**Tasks to complete**
1. Check each statement against the text below on the actresses who played Velma, answering yes or no and quoting the words of the text that decide it. (a) Linda Cardellini voiced Velma for a video game. (b) Lauren Kennedy played Velma in the 2009 live-action film. (c) Sarah Gilman played young Velma in a 2018 direct-to-video film.
2. Write a continuation of the text on the actresses who played Velma, starting after its final sentence.

====== Reading text

Velma as portrayed by Linda Cardellini in Scooby-Doo (2002) and Scooby-Doo 2: Monsters Unleashed (2004)
Velma as portrayed by Hayley Kiyoko in Scooby-Doo! The Mystery Begins (2009) and Curse of the Lake Monster (2010)

In the 2002 and 2004 live-action films, Velma is played by Linda Cardellini, who then voiced her for the Scooby-Doo 2: Monsters Unleashed video game and Robot Chicken. Lauren Kennedy portrayed young Velma in a flashback sequence in Scooby-Doo 2: Monsters Unleashed. Velma is portrayed by Hayley Kiyoko in the 2009 live-action film Scooby-Doo! The Mystery Begins and its 2010 sequel Scooby-Doo! Curse of the Lake Monster. Sarah Gilman portrayed the young Velma in the 2018 direct-to-video film Daphne & Velma.

============
====== Data excerpts

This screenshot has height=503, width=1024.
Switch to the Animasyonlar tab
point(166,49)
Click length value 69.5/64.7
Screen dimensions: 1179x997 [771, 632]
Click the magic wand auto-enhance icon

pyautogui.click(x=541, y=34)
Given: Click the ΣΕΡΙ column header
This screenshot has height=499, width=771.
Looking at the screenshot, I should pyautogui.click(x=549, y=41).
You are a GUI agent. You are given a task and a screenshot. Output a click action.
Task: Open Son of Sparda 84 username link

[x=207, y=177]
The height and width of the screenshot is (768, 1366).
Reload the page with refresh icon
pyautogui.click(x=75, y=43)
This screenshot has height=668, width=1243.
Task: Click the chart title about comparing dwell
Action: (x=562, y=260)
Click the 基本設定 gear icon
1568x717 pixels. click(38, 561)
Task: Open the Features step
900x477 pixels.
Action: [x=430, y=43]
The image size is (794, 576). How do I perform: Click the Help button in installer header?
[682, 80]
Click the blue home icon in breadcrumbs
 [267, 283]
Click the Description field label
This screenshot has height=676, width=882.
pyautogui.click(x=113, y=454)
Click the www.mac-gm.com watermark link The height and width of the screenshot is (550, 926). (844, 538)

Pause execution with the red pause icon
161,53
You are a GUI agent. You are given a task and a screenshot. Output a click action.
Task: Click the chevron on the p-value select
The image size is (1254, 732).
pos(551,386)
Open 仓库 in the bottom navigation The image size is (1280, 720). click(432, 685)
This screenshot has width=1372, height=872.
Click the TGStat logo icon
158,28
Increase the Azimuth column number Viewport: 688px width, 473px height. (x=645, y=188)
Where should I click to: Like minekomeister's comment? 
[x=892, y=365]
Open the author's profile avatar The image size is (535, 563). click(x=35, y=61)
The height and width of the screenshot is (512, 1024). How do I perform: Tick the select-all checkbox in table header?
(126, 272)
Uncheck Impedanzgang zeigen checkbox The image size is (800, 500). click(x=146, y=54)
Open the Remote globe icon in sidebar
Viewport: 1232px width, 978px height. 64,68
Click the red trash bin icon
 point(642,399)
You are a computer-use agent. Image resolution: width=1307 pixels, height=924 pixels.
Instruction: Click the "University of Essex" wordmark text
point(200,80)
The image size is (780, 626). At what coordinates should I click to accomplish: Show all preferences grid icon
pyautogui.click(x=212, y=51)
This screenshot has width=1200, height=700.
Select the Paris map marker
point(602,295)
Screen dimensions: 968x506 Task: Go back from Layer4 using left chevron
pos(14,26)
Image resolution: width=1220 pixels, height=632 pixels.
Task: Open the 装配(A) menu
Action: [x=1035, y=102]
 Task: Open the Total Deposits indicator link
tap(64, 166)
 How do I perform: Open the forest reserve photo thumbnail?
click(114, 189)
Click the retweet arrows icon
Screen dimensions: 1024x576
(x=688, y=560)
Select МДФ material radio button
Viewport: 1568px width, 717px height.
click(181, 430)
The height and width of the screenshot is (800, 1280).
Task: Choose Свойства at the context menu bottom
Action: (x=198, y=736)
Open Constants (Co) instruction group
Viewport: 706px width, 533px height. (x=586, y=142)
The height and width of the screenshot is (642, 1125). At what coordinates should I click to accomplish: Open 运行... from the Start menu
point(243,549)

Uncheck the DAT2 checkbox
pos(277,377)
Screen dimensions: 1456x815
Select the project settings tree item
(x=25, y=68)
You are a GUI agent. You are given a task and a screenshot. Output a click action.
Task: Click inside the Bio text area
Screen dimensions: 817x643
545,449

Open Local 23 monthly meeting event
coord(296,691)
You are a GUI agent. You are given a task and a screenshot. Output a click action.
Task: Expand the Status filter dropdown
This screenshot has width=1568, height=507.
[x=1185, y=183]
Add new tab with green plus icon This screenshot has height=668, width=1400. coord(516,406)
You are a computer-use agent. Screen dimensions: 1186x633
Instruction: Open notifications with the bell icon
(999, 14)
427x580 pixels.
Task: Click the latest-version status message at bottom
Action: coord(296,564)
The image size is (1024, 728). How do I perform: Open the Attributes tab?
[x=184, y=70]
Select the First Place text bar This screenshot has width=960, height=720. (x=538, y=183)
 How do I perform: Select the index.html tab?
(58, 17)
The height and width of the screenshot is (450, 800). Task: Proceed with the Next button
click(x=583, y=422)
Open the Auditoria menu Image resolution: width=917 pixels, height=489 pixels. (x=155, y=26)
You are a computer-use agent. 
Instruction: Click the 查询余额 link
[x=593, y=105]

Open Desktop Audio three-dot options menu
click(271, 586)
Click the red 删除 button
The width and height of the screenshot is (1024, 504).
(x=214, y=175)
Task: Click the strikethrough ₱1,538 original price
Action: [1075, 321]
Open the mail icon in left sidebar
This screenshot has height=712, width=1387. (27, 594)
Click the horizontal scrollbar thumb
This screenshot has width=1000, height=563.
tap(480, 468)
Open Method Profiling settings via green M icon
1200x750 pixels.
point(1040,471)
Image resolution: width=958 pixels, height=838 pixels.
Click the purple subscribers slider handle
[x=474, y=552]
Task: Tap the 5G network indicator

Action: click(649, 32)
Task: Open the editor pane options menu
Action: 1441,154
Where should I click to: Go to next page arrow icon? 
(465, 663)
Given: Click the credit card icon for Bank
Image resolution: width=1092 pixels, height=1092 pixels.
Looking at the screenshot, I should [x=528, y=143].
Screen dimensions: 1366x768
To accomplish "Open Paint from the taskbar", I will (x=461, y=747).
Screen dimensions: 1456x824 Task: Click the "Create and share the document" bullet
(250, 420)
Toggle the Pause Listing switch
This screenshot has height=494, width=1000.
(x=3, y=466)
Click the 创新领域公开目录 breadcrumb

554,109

============

**Exercise responses**
1.
(a) Yes: "who then voiced her for the Scooby-Doo 2: Monsters Unleashed video game and Robot Chicken"
(b) No: "Lauren Kennedy portrayed young Velma in a flashback sequence in Scooby-Doo 2: Monsters Unleashed" and "Velma is portrayed by Hayley Kiyoko in the 2009 live-action film Scooby-Doo! The Mystery Begins"
(c) Yes: "Sarah Gilman portrayed the young Velma in the 2018 direct-to-video film Daphne & Velma"

2.
====Additional live-action actors====
- Randi Rosenholtz (2001; Scooby-Doo! in Stagefright – Live on Stage)
- Laura Sicurello (2009; Scooby-Doo! and the Pirate Ghost - Live on Stage)
- Michele Dumoulin (2013; Scooby-Doo Live! Musical Mysteries)
- Louise Wright (2014; Scooby-Doo Live! The Mystery Of The Pyramid)
- Rebecca Withers (2016; Scooby-Doo Live! Musical Mysteries)
- Alicia D'Ariano (2020; Scooby-Doo! and the Lost City of Gold)

====Parodies====
- Rhona Cameron (1994; lookalike in Funny Man)
- Jane Silvia (2001; lookalike in Jay and Silent Bob Strike Back)
- Ashley Rae Spillers (2012; lookalike in Saturday Morning Mystery)
- Sarah Sherman (2024; Saturday Night Live)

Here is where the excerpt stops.